Бофур хмыкнул, и вновь задумчиво, все про сбя взвешивая, покосился на Бианку. В черноволосой его, вечно встрепанной, голове, шкодливо заскреблась Мысля…

— Бианка… — протянул он весело, усевшись на подоконник окна. — А ты помнишь, что у тебя послезавтра день рождения? Тётушка хочет позвать гостей…

— О, нет, — простонала Бианка, с ужасом вздрогнув.

— Ну, от гостей никуда не деться… если уж тетушка решила! Но раз так… почему бы не пригласить тех, кого бы хотелось тебе?

— Мне бы никого не хотелось, Бофур! — горько призналась Бианка.

— Даже одного, совершенно бешеного, гнома? — хитро спросил Бофур.

— Но… но… мы же почти незнакомы… — смущенно вспыхнув румянцем, проговорила Бианка к радости кузена.
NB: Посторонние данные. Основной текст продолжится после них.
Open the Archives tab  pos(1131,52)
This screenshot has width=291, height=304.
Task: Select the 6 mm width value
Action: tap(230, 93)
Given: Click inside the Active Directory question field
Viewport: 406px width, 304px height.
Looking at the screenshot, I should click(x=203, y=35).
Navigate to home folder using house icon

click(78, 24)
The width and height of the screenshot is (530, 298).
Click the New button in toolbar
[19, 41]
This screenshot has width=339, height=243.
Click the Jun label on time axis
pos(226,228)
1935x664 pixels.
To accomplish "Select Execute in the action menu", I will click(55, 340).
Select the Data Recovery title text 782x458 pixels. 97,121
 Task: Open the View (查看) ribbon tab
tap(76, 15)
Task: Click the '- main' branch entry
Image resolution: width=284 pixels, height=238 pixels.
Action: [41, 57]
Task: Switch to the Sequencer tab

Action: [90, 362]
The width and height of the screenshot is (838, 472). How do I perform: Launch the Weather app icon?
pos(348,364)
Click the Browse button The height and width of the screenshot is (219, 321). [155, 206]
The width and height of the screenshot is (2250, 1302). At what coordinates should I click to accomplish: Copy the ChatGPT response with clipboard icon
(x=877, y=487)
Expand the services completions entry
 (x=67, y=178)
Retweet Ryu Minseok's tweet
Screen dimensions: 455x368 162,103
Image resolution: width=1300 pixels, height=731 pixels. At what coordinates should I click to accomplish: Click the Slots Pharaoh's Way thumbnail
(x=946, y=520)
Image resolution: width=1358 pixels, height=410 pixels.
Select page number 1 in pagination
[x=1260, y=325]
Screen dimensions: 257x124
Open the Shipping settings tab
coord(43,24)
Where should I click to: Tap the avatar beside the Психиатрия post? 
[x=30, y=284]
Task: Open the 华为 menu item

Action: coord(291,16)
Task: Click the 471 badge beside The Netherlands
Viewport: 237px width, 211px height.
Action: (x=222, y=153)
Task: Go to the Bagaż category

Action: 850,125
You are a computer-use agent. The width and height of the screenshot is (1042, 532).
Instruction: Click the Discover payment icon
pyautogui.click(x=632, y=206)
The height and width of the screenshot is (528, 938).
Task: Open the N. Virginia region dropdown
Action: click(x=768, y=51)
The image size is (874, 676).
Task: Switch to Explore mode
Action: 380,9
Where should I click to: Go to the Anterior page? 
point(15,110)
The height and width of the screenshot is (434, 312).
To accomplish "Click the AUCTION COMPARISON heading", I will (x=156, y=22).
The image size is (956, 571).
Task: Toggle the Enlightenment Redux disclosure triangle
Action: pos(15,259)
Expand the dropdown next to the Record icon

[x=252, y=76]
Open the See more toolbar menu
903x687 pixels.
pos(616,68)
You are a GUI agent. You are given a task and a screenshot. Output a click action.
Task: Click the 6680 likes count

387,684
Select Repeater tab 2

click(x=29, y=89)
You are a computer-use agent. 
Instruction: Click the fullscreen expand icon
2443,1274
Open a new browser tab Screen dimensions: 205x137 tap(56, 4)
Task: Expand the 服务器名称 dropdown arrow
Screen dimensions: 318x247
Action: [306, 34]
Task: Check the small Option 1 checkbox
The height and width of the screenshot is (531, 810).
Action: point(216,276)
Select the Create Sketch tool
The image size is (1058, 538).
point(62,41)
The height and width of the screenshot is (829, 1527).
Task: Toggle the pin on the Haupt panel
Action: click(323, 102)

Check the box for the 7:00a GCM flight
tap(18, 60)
— Вот и хорошо! На дне рождении ближе познакомитесь! — просиял Бофур, мысленно потирая руки. — Ты только представь! На празднике точно будет с десяток молодых хоббитов, и каждый должен будет потанцевать с именинницей!

В незрячих глазах Бианки появился ужас.

— Но если тебя пригласит гном… именно этот гном, — продолжил хитрый хоббит, — никто из них и близко к тебе не подойдет!

Бианку мучили сомнения. Слова Бофура были смущающими и, казалось бы, несерьезными… но в то же время… в них была доля правды. Что если Бианка больше никогда не повстречает этого гнома? Если сейчас она не решится…

— Бофур, а ты… ты передашь ему приглашение? — собравшись с духом, спросила Бианка, напряженно дожидаясь ответа.

— Да запросто! — яро заверил ее Бофур. — Все знают, где в Бри засели гномы!

Бофур счастливо зажмурился и заулыбался. О, он все устроит в лучшем виде! И сестренке хорошо, и он может дальше ухаживать за Милли… а что если…

Да, решено!

Ну, дядюшка и тетушка, держитесь!

Будет вам невесткой человек и "зять" гном!

Глава 15

Кили был счастлив — Фили нашли!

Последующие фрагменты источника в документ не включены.